**Problem details**
When you reproduce these records, keep every word exactly and drop the images.

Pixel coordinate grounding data

= = = = = = =

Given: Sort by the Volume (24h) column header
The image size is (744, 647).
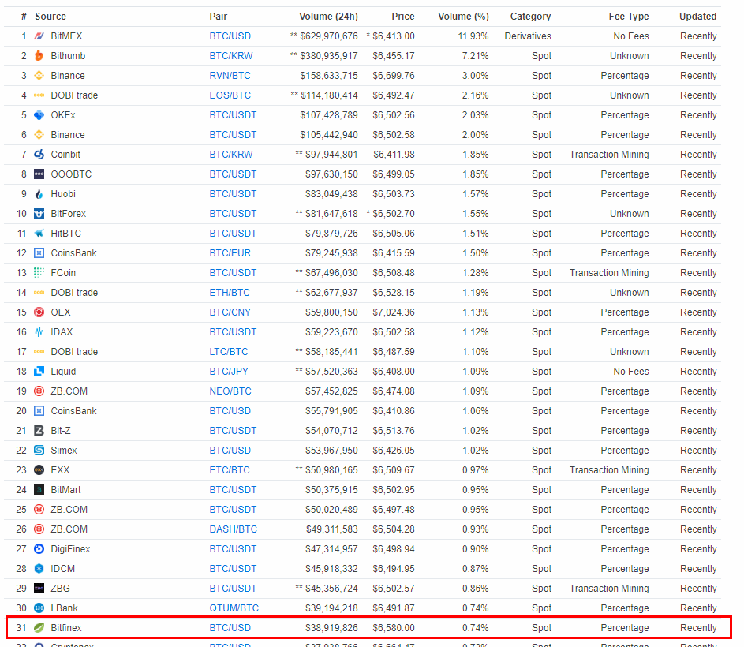Looking at the screenshot, I should tap(328, 17).
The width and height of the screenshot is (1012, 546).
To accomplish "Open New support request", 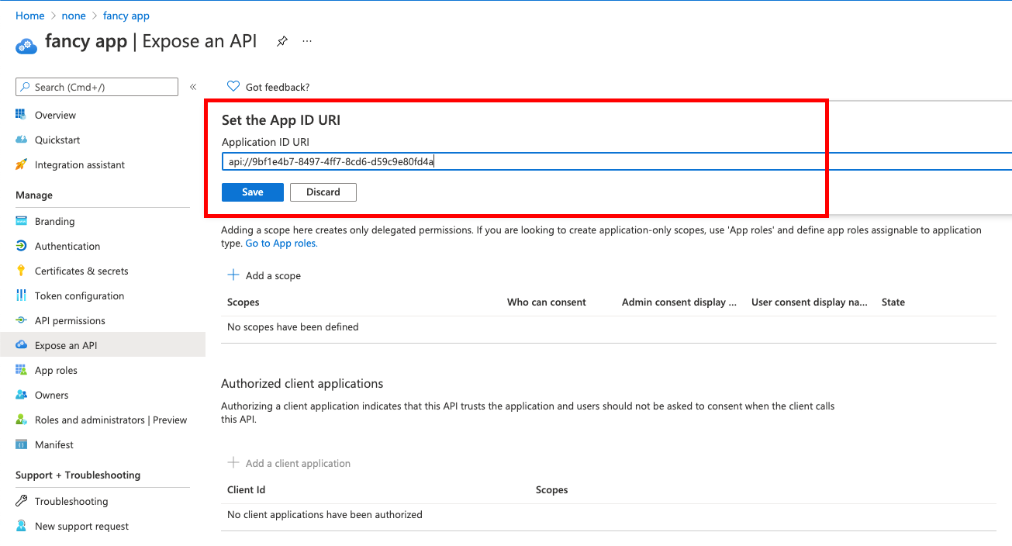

= = = = = = =

**Written solution**
Given: Sort by the Volume (24h) column header
The image size is (744, 647).
Looking at the screenshot, I should tap(328, 17).
The width and height of the screenshot is (1012, 546).
To accomplish "Open New support request", 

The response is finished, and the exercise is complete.